Grenzwerte zu definieren ist im medizinischen Bereich notwendig und es kann weh tun, dass wenn sehr sachlich mit einem sehr emotionalen Thema umgegangen wird. Jede Fehlgeburt ist sehr traurig und tut weh, ganz unabhängig davon, in welcher Schwangerschaftswoche sie passiert ist und welches Gewicht der Embryo oder Fötus hatte.

Wie häufig passieren Fehlgeburten?

Die allermeisten frühen Fehlgeburten passieren unbemerkt noch vor einer Einnistung. Unterschiedliche Studien zeigen, dass durchschnittlich zwischen 15 bis 30% aller Schwangeren eine Fehlgeburt haben. Größtenteils passieren frühe Fehlgeburten ganz zu Beginn in der 5./6. Schwangerschaftswoche. In dieser Phase selektiert „die Natur“ nach dem Alles-oder-Nichts-Prinzip bei Gendefekten natürlich aus. Das bedeutet, dass die allermeisten Frühaborte bei Embryonen passieren, die genetisch so ausgestattet sind, dass sie leider nicht entwicklungs- und lebensfähig sind.

Was sind mögliche Ursachen?

Nach einer Fehlgeburt stellen sich viele häufig Fragen wie:  Warum hatte ich eine Fehlgeburt? Bin ich schuld daran? Habe ich etwas falsch gemacht? Hatte ich zu viel Stress? Wird es wieder passieren? Sich diese Fragen zu stellen ist normal und verständlich. Wie oben beschrieben, sind fehlerhafte Entwicklungsvorgänge beim Embryo der häufigste Grund für Fehlgeburten. Es gibt nur wenige Verhaltensweisen, die das Risiko für eine Fehlgeburt erhöhen, z. B. rauchen.

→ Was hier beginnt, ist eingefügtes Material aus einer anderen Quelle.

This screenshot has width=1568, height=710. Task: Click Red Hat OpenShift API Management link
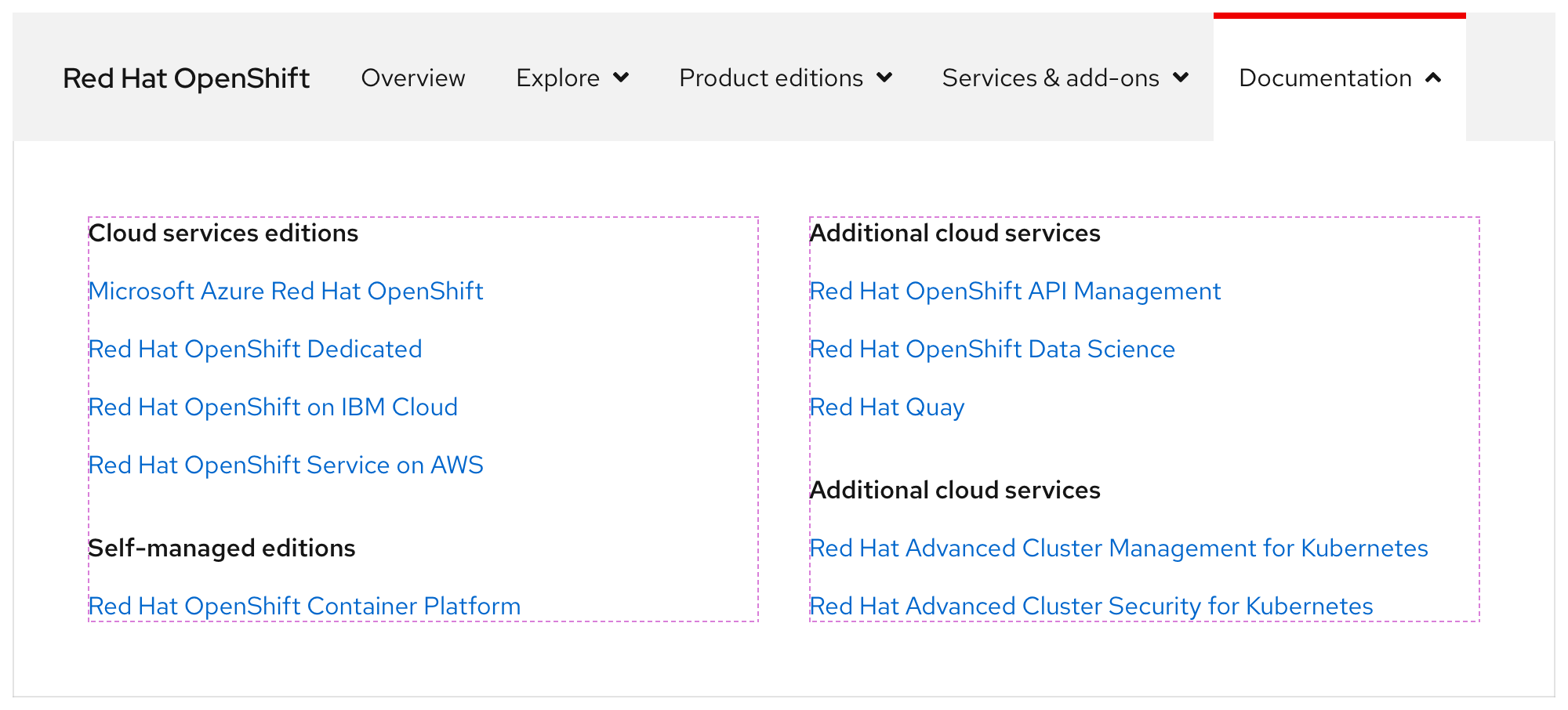1014,292
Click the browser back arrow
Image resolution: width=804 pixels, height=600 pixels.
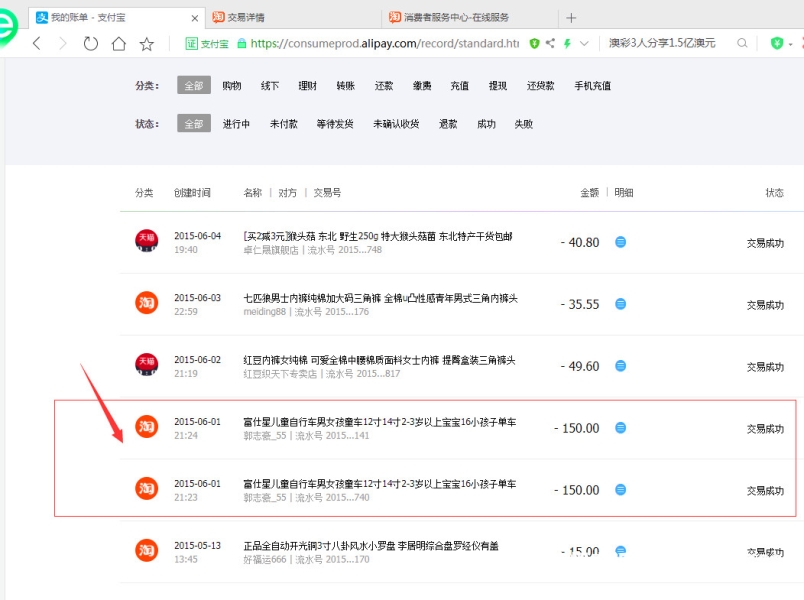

Trotzdem fühlen sich viele schuldig, auch wenn Außenstehende das oft anders sehen. Manche denken, die Fehlgeburt durch Stress, Kaffeekonsum, Geschlechtsverkehr, eine lange Autofahrt oder einen Flug ausgelöst zu haben. Manche Frauen haben das Gefühl, dass ihr Körper versagt hat, und fühlen sich nach einer Fehlgeburt weniger wert. Gerade wenn Frauen eine lange Kinderwunschphase hinter sich haben, können solche Gedanken durch eine Fehlgeburt verstärkt werden. Wenn Du Dir Unterstützung beim Umgang mit solchen Gedanken wünschst, dann komm in unsere Onlinegruppe „Austausch Fehlgeburt“ und hol Dir Rat von einer Psychologin, Ärztin oder Kinderwunschberaterin.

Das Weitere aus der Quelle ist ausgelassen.